아래 줄을 모두 다시 쓰되 "New Collection"만 "New Folder"로 바꾸고 나머지는 그대로 두세요. 그림은 답에 넣지 마세요.
### 데이터 줄
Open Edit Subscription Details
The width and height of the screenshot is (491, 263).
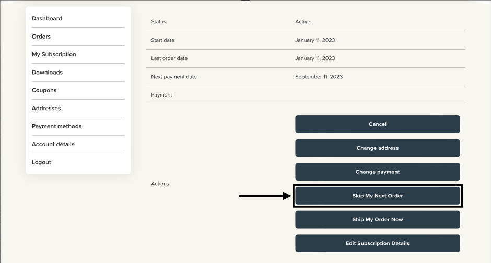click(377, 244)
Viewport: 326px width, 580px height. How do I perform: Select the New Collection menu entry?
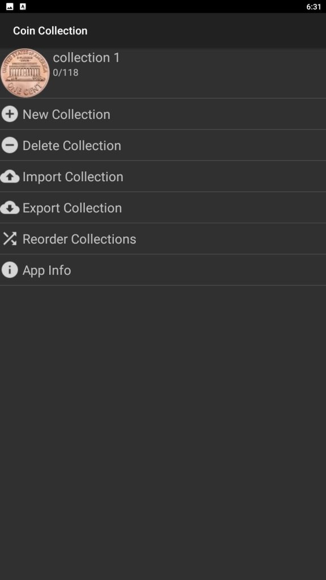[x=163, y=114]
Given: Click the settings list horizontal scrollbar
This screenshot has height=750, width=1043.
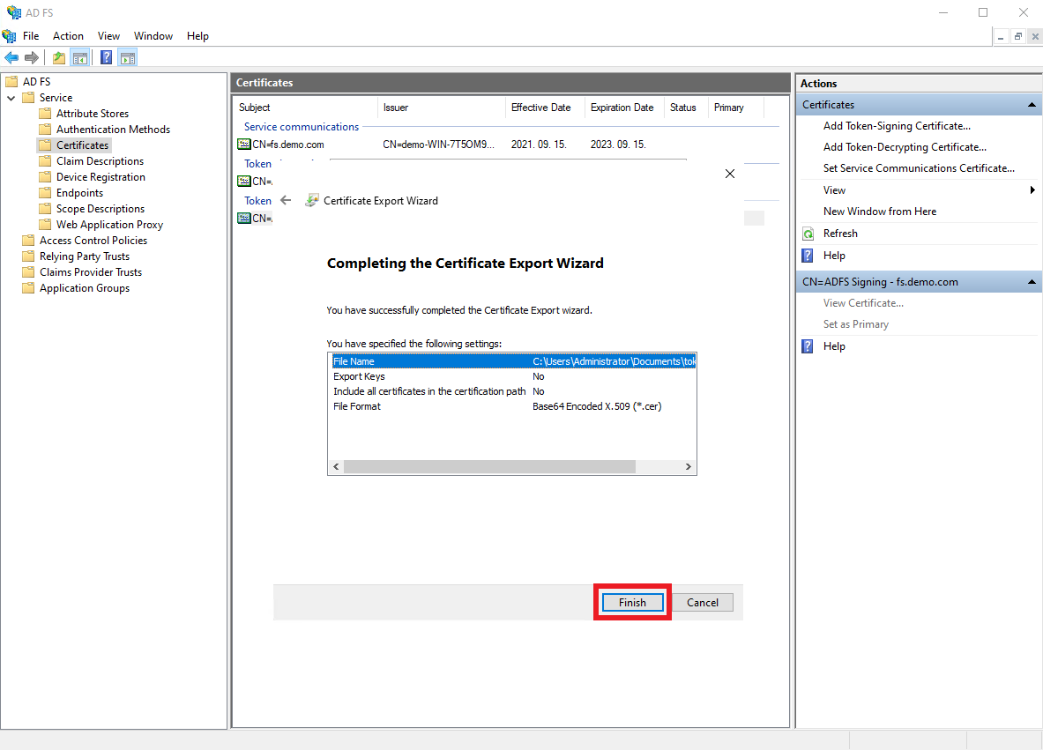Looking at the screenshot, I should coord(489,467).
######
▶ **작업 결과**
Open Edit Subscription Details
The width and height of the screenshot is (491, 263).
click(377, 244)
Viewport: 326px width, 580px height. How do I perform: Select the New Folder menu entry?
[x=163, y=114]
Given: Click the settings list horizontal scrollbar
This screenshot has height=750, width=1043.
Looking at the screenshot, I should coord(489,467).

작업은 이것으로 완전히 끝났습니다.